Churches Should Watch for IRS Letters Seeking to Assess the Employer Shared Responsibility Tax
The Internal Revenue Service recently announced that the next round of 226J Letters will be issued to churches about the ESRAT. The representative who announced this indicated that the letters would be sent between late June and August. Churches should watch for these 226J letters to ensure they are responded to within the 30-day deadline.
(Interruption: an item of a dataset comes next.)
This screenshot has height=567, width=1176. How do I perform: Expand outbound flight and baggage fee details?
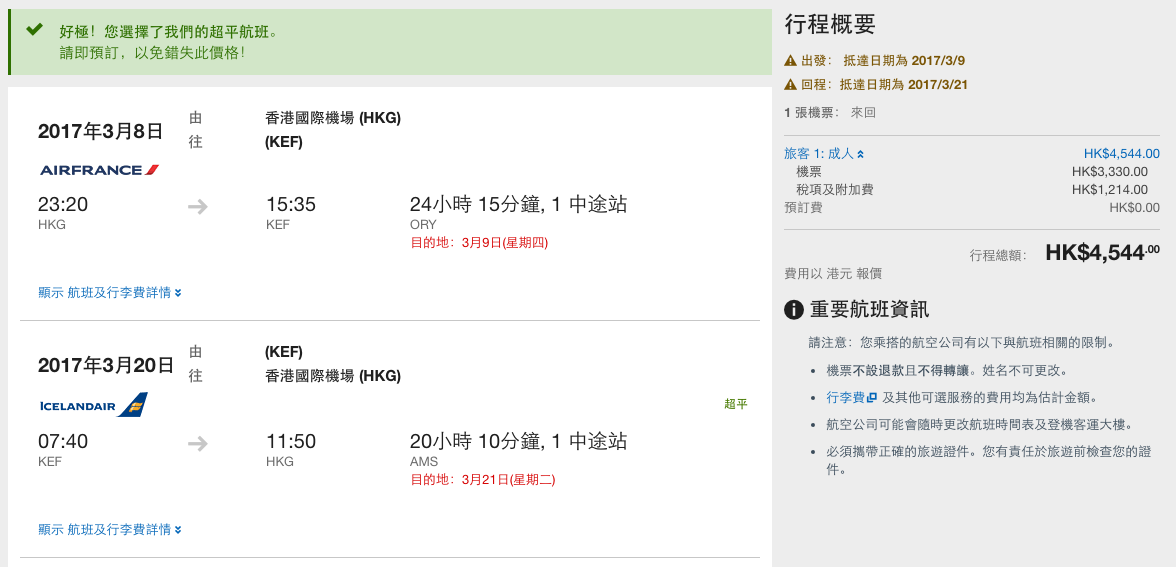(x=110, y=292)
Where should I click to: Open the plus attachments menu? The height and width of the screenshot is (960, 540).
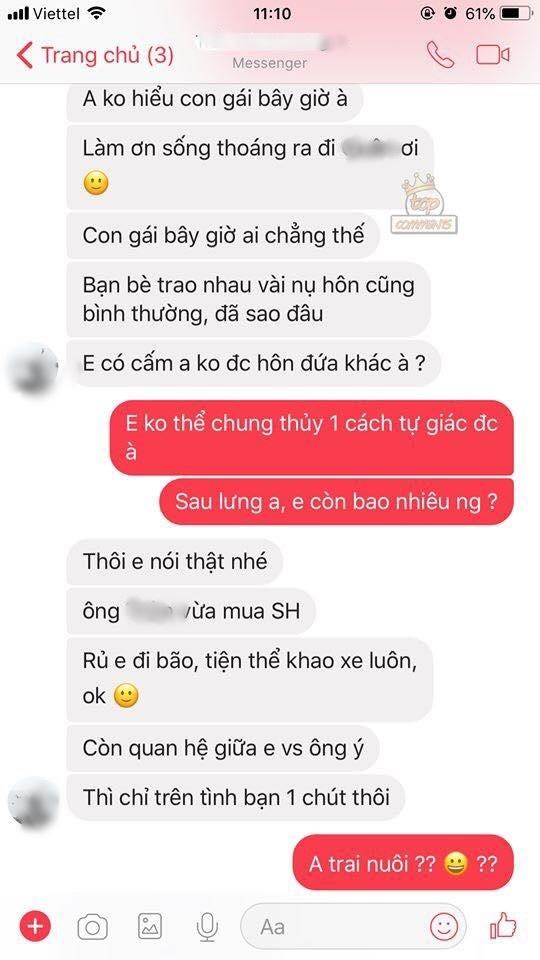click(x=35, y=927)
U.S. Department of Health and Human Services Clarifies Permitted Health Plan Disclosures
Health plans can disclose protected health information to another covered entity for its own healthcare operations purposes or for the healthcare operations of the entity receiving the information, provided the information disclosed is the minimum necessary. This is permitted when each entity has a relationship to the individual whose PHI is being disclosed, the disclosure is for healthcare operations (e.g., care coordination or continuity of care) or healthcare fraud and abuse detection or compliance. For group healthcare plans using carve out providers for certain services (e.g., specialty networks for transplants or surgeries or certain types of care) the new Q&A clarifies that the communications between those separate providers are permitted. Similarly, where an employee is enrolled in a network medical plan and also in a dental plan, this permits the two plans to communicate regarding which services each may be covering for an individual without asking the individual to authorize the communication/disclosure.
The questions and answers also addressed another type of disclosure and the limits on such disclosure under the rules for disclosures for the purpose of marketing.
Another Disability Claim Consideration Omission Proves Problematic
The U.S. Seventh Circuit Court of Appeals in Lacko v. United of Omaha Life Ins. Co., __ F.3d ___, (7th Cir. June 12, 2019) found that any independent reviewer’s review of a long and short term disability plan claim failed to consider all of the diagnoses the individual suffered from and the impact of the medications for such conditions on her ability to function. The selective characterization of the records and failure to consider portions that supported a disability finding showed the court that the administrator operated under a conflict of interest. The case was remanded for reconsideration consistent with the opinion to consider all of her impairments medically from the medications treating her ailments. The worsening of an earlier condition must be considered a deterioration constituting a change in condition. Plan administrators reviewing claims based on a disabled status need to carefully consider all information submitted about conditions, treatments, the side effects of treatments, and worsening conditions and should document that all such items were considered in making a decision. It is important to remember that claims for a benefit based on a disabled status can occur in many different types of plans, e.g., life insurance, medical, retirement plan, deferred compensation, and short and long term disability plans.